Und eine zweite Dimension ist mit dem Bild des Spieles darin schon angesprochen: Im Spiel kommt es darauf an, dass der Partner reagiert. Ein Kind wird immer wieder, auch mitten in seiner Beschäftigung, bei seinem Spiel hin zur Mutter schauen oder laufen. Es wird sich vergewissern, ob und vor allem wie sie da ist. Das Kind wird antworten, so oder so, auf die Zuwendung der Mutter, mag diese nun verbal sein oder nonverbal.
Letztlich ist die Liturgie der Kirche ein solches zweckfreies „Spielen“ vor dem Angesicht Gottes. Die Liturgie ist in ihrem Kern „Antwort“ auf die vom Himmel herabsteigende Liebesofferte Gottes.

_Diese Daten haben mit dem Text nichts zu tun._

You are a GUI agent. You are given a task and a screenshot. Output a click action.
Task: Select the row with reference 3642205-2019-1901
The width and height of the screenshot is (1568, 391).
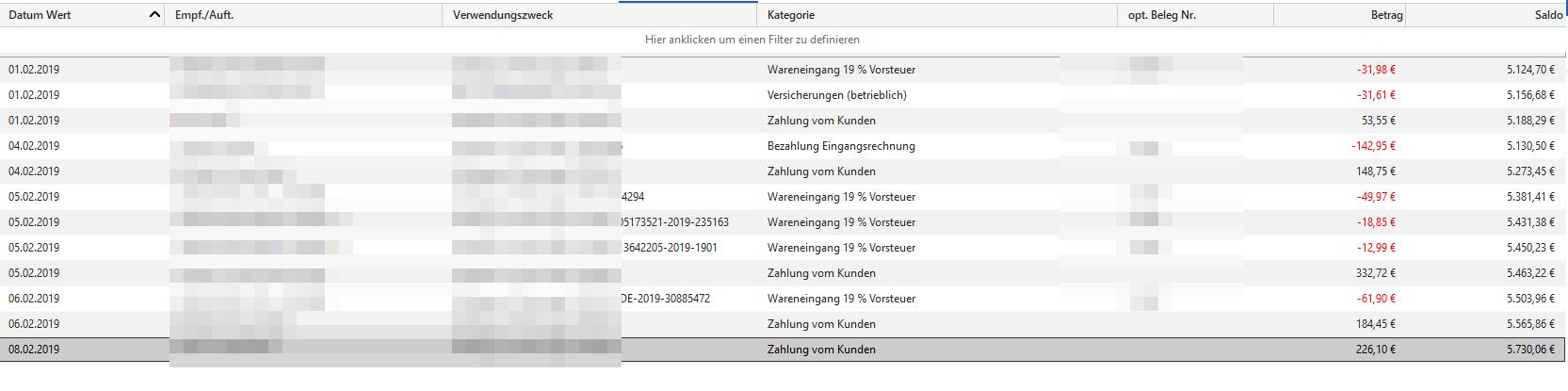783,248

Unsere Antwort darauf wird immer ungenügend bleiben. Aber wir dürfen sie ja – gottlob – an die Lebensantwort des Menschensohnes Jesus Christus binden, der in seinem Lebens- und Sterbensgehorsam den Dialog zwischen Gott und den Menschen wieder eröffnet hat. „Durch ihn“, „mit ihm“ und „in ihm“ wird Gott von der Kirche und jedem einzelnen der Gottesdienstteilnehmer geantwortet. So, nur so sind wir für Gott ebenbürtige Spielpartner. Und die in unserem Bild herangezogene Kind-Mutter- Beziehung mag andeuten, dass darin letztlich doch das Wissen um den ganz anderen, eben auch unbegreiflich bleibenden Gott uns nicht verloren geht.(3)
Was macht also den Stil eines christlichen Lebens aus? Gelassen, ernsthaft, aber letztlich wie in einem Spiel, dessen Gelingen gesichert ist und dessen Seligkeit schon jetzt geschenkt wird, so darf jeder Christ vor Gott das tun, was ihm aufgetragen ist. Und da bleiben auch heute und morgen die großen Stichworte wichtig: Umkehr, Heiligung des eigenen Lebens und selbstlose Liebe zu Gott und den Mitmenschen.
Die Frage ist: Kann man das an meinem Leben, Reden und Wirken erkennen? Vielleicht ist das Christ-Sein – bei allem Ernst und scheinbaren Kompliziertheit – letztlich doch etwas sehr Einfaches.
Der alttestamentliche Prophet Micha hat das einmal so ausgedrückt: „Es ist dir gesagt worden, Mensch, was gut ist und was der Herr von dir erwartet: nichts anderes als dies: Recht tun, Güte und Treue lieben und in Ehrfurcht den Weg gehen mit deinem Gott“ (Micha 6,8). Das ist ein gutes Wort, das uns im Alltag unseres Christseins auch im angebrochenen 21. Jahrhundert begleiten kann. Und ich meine, auch unsere mancherorts derzeit so aufgeregte und verunsicherte Christenheit.
(1) Geistlicher Vortrag von Bischof em. Joachim Wanke in der Pfarrgemeinde Eisenach am 10. März 2020
(2) Vgl. Eugen Roth, Unter Aufsicht
Ein Mensch, der recht sich überlegt,/dass Gott ihn anschaut unentwegt,/fühlt mit der Zeit in Herz und Magen,/ ein ausgesprochnes Unbehagen./ Er bittet schließlich ihn voll Grauen,/ nur fünf Minuten wegzuschaun./ Er wolle unbewacht, allein,/ inzwischen brav und artig sein./ Doch Gott, davon nicht überzeugt,/ ihn ewig unbeirrt beäugt.
(3) Im „Gotteslob“ unter Lied Nr. 380 steht das nachdenkliche Wort von Karl Rahner, eines großen Theologen unserer Tage: „Glauben heißt, die Unbegreiflichkeit Gottes ein Leben lang aushalten“.